Understanding the Role of Danger Associated Molecular Patterns in Fetal Membrane Weakening
Research Summary: During my first year as an INBRE Teaching Post-Doctoral Fellow I taught two undergraduate Biology courses within the Natural Science and Mathematics Department at Chaminade University of Honolulu. As a second year fellow my plan is to continue teaching undergraduate Biology courses and a lab during the upcoming academic school year. In addition to teaching, I conduct research under the mentorship and support of Dr. Claire Kendal-Wright at Chaminade.

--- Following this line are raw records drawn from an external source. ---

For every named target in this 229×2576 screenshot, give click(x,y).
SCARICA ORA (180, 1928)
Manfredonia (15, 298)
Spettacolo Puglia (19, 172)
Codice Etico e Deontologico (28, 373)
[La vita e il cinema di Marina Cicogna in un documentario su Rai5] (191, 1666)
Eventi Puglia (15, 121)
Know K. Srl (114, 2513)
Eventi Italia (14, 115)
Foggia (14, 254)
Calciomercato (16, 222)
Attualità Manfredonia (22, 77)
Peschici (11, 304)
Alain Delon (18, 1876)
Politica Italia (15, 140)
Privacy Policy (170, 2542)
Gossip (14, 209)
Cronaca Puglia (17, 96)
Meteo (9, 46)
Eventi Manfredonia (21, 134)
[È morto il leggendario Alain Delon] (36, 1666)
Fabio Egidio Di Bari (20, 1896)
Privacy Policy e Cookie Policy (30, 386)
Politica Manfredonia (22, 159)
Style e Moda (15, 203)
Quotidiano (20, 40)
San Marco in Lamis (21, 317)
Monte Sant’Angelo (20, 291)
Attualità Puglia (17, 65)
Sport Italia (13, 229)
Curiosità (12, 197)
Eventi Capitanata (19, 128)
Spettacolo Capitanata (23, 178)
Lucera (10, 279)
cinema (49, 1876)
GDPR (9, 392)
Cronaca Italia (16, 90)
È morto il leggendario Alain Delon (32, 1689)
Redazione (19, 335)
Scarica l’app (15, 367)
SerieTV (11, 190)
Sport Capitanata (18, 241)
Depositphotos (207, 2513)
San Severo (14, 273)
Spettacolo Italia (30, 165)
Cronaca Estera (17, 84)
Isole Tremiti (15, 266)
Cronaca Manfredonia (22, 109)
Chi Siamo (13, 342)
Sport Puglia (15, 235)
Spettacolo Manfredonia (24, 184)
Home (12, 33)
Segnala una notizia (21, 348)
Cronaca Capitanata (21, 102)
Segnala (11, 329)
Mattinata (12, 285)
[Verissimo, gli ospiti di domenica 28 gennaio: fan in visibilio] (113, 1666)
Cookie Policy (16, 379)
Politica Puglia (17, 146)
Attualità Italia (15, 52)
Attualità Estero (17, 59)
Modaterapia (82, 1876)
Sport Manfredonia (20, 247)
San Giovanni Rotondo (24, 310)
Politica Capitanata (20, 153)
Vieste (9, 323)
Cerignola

Preterm birth occurs prior to 37 weeks of gestation and is the leading cause of infant death worldwide. According to the 2019 March of Dimes preterm birth report card, Hawaii currently has a C- rating, with a 10.3% preterm birth rate that has not improved within the last decade.
Inflammation initiated by infection is a known cause of preterm birth through the activation of toll like receptors (TLRs), however, some preterm births cases are idiopathic. Inflammation in the absence of infection, termed sterile inflammation, can be activated by danger associated molecular patterns (DAMPs), such as dsDNA. Therefore, one potential DAMP that could activate sterile inflammation through TLR9 and lead to fetal membrane weakening is cell free fetal DNA (cffDNA). Others in our field have data to support the importance of infection mediated fetal membrane weakening leading to PTB, however, little is known about sterile inflammation in this context. My research project objectives are 1) to understand the role of cffDNA in TLR9 activation in fetal membranes and 2.) develop a 3D model to understand the behavior of amnion cells from human fetal membranes upon cffDNA treatment. The completion of these objectives will strengthen our understanding of the mechanisms involved in inflammation mediated fetal membrane weakening leading to parturition.